Exercise data section start

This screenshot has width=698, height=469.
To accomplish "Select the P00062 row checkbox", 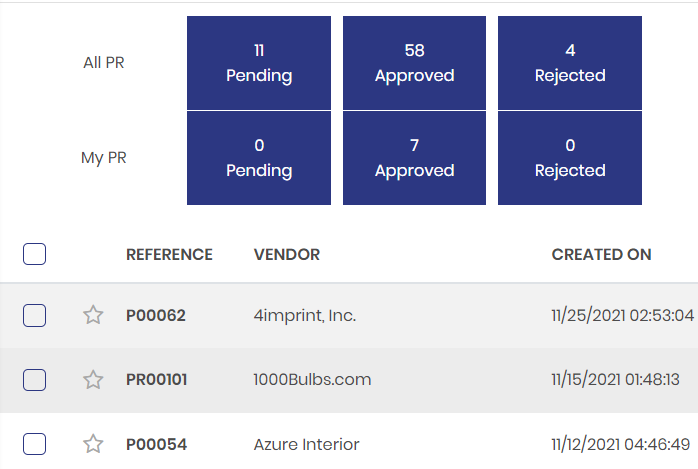I will coord(34,316).
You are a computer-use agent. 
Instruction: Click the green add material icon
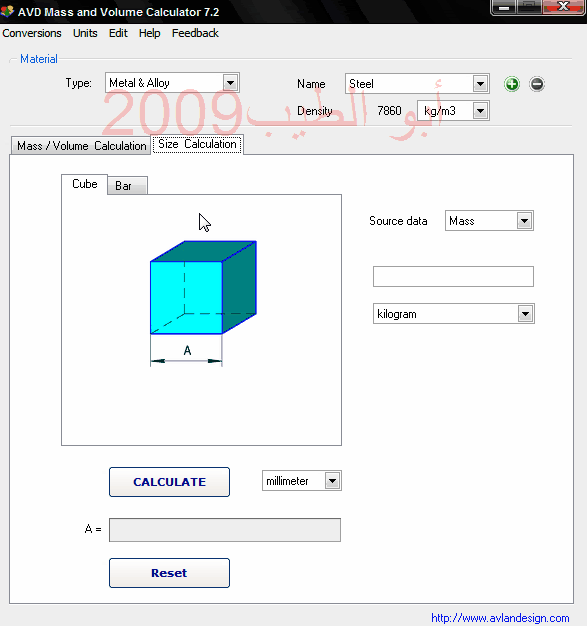tap(512, 84)
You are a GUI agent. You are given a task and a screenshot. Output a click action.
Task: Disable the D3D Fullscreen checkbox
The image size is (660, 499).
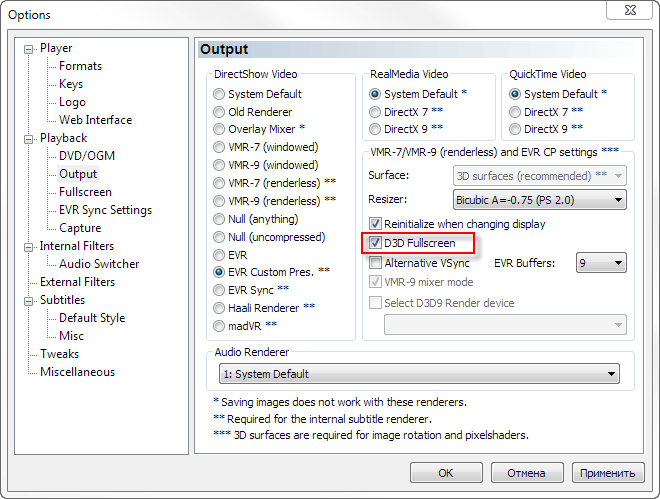click(376, 243)
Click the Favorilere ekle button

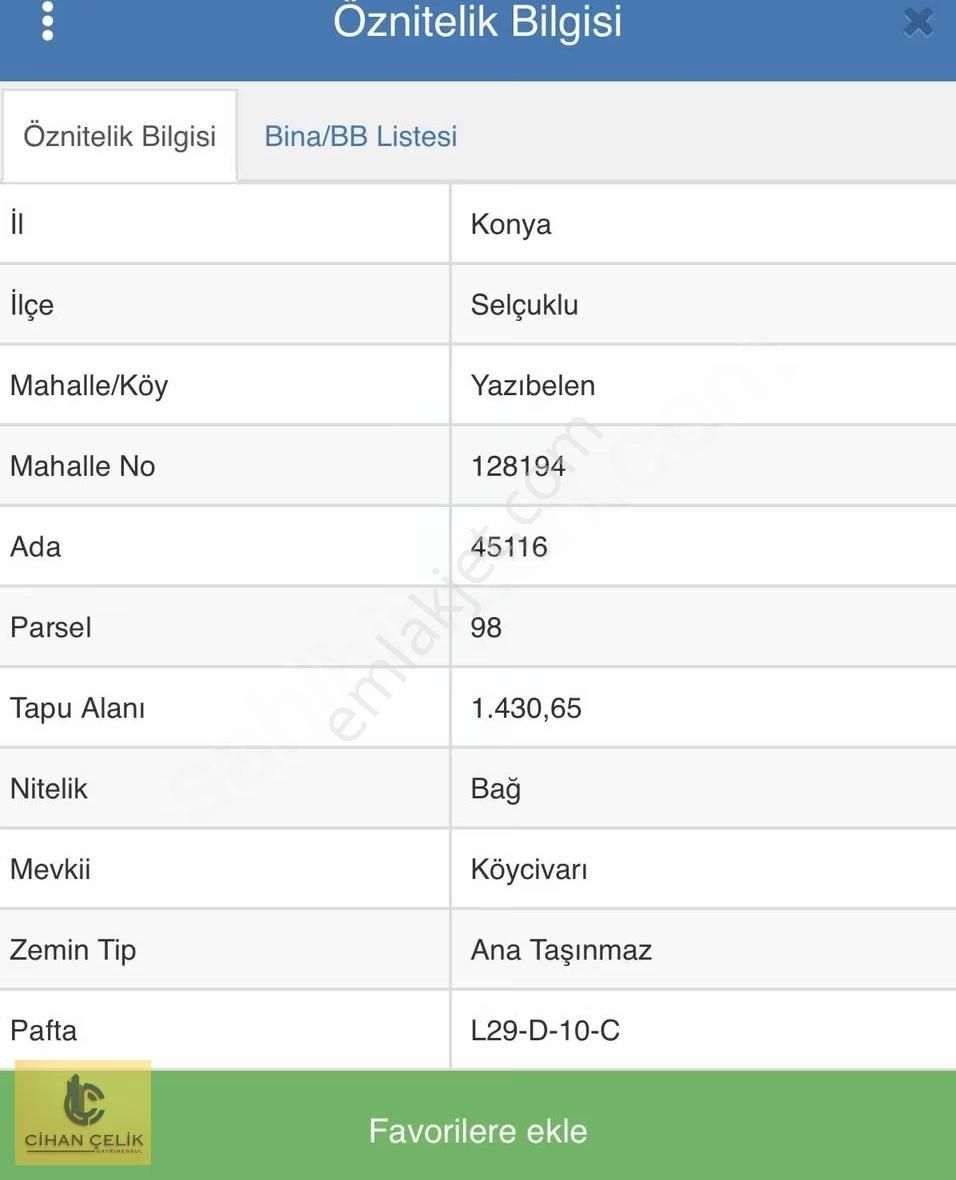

Exercise data section end

▶ [Problem statement]: Leave out the pictures, and write out exactly the lines from the line containing "Instruction: Click the" through the end of the records above.

▶ [Task answer]:
Instruction: Click the green add material icon
tap(512, 84)
You are a GUI agent. You are given a task and a screenshot. Output a click action.
Task: Disable the D3D Fullscreen checkbox
The image size is (660, 499).
click(376, 243)
Click the Favorilere ekle button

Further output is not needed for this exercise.